L’Equipe de Prenons la Une en 2016 lors de l’organisation d’une table ronde sur le traitement des violences faites aux femmes
Les femmes journalistes occupent les postes les plus précaires (53,5% des pigistes et 55,7% des CDD) et sont moins bien payées (en CDI, leur revenu média est 300€ moins élevé que celui des hommes). Comment l’expliquez-vous ?
Ce sont trois choses différentes. Concernant les femmes dans la pige et en CDD, il faut savoir que les nouveaux entrants dans le milieu du journalisme sont, de plus en plus, des femmes. Il y a un peu plus de 52% de femmes dans les écoles de journalisme aujourd’hui. À l’inverse, en haut de la pyramide, donc aux postes de direction, et même aux postes en CDI, ce sont plus d’hommes, des personnes plus âgées. C’est hérité de l’histoire du journalisme, l’histoire du marché du travail en France mais aussi d’un sexisme ambiant qui a instauré un plafond de verre pour les femmes.

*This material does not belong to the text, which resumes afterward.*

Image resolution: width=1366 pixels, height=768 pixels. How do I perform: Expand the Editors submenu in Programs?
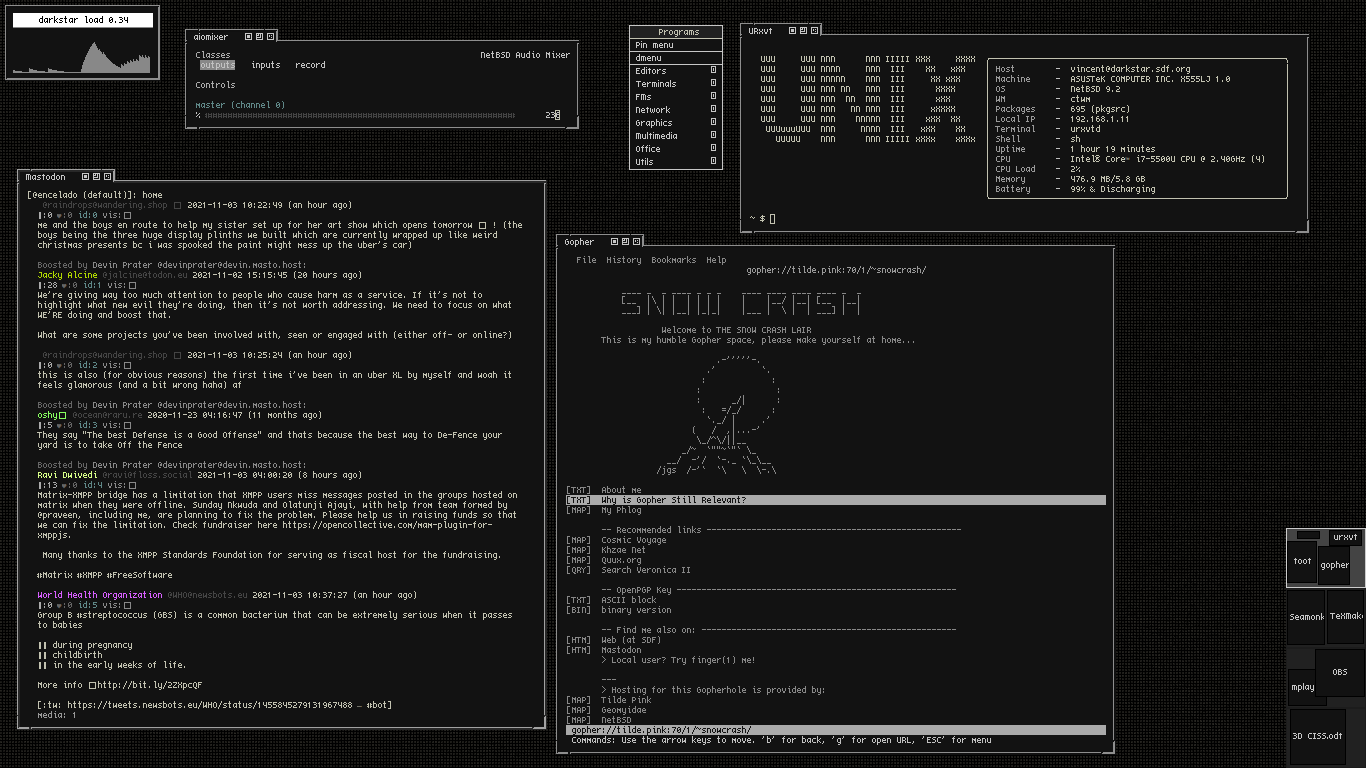[675, 71]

L’autre chose qui peut compter, et c’est ce qu’on entend dans les témoignages de pigistes qui viennent nous voir à Prenons la une : certaines femmes ne se sentent pas à l’aise dans les rédactions, ressentent la pression des cadences, le sexisme ordinaire, et donc choisissent de rester dans le système de la pige. Il permet d’avoir une plus grosse indépendance. La conférence de rédaction, par exemple, est un exercice qui peut être perçu comme difficile. Parce que ça exige de parler plus fort que les autres pour se faire entendre, pour défendre ses sujets, ça implique de se faire interrompre souvent. Ça peut poser un problème à certaines femmes, ou hommes d’ailleurs, plus timides. C’est lié à l’histoire de la socialisation des femmes dans la société.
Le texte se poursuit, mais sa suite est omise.